A Self-Promotion Mechanism for Efficient Dehydrogenation of Ethanol Catalyzed by Pincer Ruthenium and Iron Complexes: Aliphatic versus Aromatic Ligands

Abstract

A density functional theory study reveals that the dehydrogenation of ethanol catalyzed by an aliphatic PNP pincer ruthenium complex, (PNP)Ru(H)CO {1Ru, PNP = bis[2-(diisopropylphosphino)ethyl]amino}, proceeds via a self-promoted mechanism that features an ethanol molecule acting as a bridge to assist the transfer of a proton from ligand nitrogen to the metal center for the formation of H2. The very different catalytic properties between the aromatic and aliphatic pincer ligand in ruthenium complexes are analyzed.
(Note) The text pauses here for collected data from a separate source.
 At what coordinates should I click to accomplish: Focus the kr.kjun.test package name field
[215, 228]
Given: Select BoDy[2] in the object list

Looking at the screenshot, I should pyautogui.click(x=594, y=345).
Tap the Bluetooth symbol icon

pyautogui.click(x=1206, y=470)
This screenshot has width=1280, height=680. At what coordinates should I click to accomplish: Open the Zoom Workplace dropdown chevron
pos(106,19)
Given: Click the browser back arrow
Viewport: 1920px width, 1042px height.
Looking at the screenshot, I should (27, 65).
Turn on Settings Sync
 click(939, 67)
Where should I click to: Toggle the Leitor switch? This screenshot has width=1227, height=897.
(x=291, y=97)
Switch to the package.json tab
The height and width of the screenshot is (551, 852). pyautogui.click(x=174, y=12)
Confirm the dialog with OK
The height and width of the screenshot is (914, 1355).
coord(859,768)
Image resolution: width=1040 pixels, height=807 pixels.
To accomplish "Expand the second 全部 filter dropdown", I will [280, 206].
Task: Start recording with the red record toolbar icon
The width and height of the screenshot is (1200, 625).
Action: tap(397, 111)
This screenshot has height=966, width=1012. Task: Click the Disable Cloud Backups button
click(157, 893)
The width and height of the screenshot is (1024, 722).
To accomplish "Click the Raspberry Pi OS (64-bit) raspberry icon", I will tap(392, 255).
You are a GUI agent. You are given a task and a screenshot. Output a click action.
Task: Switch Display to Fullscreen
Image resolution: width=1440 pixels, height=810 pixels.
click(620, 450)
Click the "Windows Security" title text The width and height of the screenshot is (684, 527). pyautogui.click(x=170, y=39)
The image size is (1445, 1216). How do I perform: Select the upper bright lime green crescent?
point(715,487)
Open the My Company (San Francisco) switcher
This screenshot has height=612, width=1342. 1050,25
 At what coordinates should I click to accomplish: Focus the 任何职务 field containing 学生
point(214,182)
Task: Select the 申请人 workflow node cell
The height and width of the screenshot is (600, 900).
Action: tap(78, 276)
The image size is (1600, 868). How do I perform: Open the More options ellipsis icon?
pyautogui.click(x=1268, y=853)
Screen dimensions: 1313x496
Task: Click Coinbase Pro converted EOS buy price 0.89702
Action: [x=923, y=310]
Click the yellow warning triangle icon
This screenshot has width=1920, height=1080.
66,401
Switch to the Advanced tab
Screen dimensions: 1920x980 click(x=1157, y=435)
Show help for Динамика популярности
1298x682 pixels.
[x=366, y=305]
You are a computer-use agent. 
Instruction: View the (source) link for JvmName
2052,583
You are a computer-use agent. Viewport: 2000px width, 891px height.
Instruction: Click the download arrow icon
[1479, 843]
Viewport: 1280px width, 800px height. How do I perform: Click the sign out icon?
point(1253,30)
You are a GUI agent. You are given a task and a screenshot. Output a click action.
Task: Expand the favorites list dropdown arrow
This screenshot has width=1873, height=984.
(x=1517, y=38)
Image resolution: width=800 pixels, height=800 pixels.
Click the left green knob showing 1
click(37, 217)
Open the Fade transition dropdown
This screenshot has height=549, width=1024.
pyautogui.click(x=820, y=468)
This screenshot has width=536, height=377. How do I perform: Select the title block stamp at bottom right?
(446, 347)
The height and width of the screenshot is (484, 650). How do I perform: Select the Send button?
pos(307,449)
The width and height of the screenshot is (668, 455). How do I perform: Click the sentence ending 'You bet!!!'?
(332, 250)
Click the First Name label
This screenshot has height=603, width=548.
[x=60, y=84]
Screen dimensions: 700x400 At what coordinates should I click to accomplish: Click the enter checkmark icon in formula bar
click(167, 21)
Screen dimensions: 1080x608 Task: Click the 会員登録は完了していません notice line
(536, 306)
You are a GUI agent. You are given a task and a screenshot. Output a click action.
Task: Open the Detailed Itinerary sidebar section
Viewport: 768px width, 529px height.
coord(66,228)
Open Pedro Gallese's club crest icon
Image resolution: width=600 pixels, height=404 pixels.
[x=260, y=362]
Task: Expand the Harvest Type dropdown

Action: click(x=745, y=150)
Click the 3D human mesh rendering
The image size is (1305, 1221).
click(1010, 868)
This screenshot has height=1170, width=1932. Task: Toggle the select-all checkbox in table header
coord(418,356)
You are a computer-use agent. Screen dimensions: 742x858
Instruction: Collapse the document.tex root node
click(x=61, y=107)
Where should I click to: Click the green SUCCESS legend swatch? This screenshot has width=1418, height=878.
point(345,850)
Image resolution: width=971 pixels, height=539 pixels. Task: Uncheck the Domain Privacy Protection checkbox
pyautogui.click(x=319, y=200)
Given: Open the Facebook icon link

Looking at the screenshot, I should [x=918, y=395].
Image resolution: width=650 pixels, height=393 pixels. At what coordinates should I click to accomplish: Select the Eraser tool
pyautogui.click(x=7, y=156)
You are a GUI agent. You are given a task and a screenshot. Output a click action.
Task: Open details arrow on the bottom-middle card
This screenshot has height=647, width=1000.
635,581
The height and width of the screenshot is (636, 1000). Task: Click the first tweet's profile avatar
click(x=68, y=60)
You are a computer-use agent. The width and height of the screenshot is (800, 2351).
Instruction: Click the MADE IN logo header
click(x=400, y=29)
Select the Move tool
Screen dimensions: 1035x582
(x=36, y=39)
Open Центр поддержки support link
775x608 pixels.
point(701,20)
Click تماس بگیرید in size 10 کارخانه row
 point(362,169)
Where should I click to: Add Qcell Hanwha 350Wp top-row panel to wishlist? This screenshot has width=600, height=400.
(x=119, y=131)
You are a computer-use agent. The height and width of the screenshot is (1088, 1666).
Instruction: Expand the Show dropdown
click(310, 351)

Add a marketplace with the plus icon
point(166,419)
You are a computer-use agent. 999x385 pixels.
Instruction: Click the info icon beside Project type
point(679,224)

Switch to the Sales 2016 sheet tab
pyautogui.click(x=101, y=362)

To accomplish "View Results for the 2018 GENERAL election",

The potential of an iron analogue of 1Ru, (PNP)Fe(H)CO (1Fe), as a catalyst for the dehydrogenation of ethanol was evaluated computationally. The calculated total free energy barrier of ethanol dehydrogenation catalyzed by 1Fe is only 22.1 kcal/mol, which is even 0.7 kcal/mol lower than the calculated total free energy barrier of the reaction catalyzed by 1Ru. Therefore, the potential of 1Fe as a low-cost and high-efficiency catalyst for the production of hydrogen from ethanol is promising.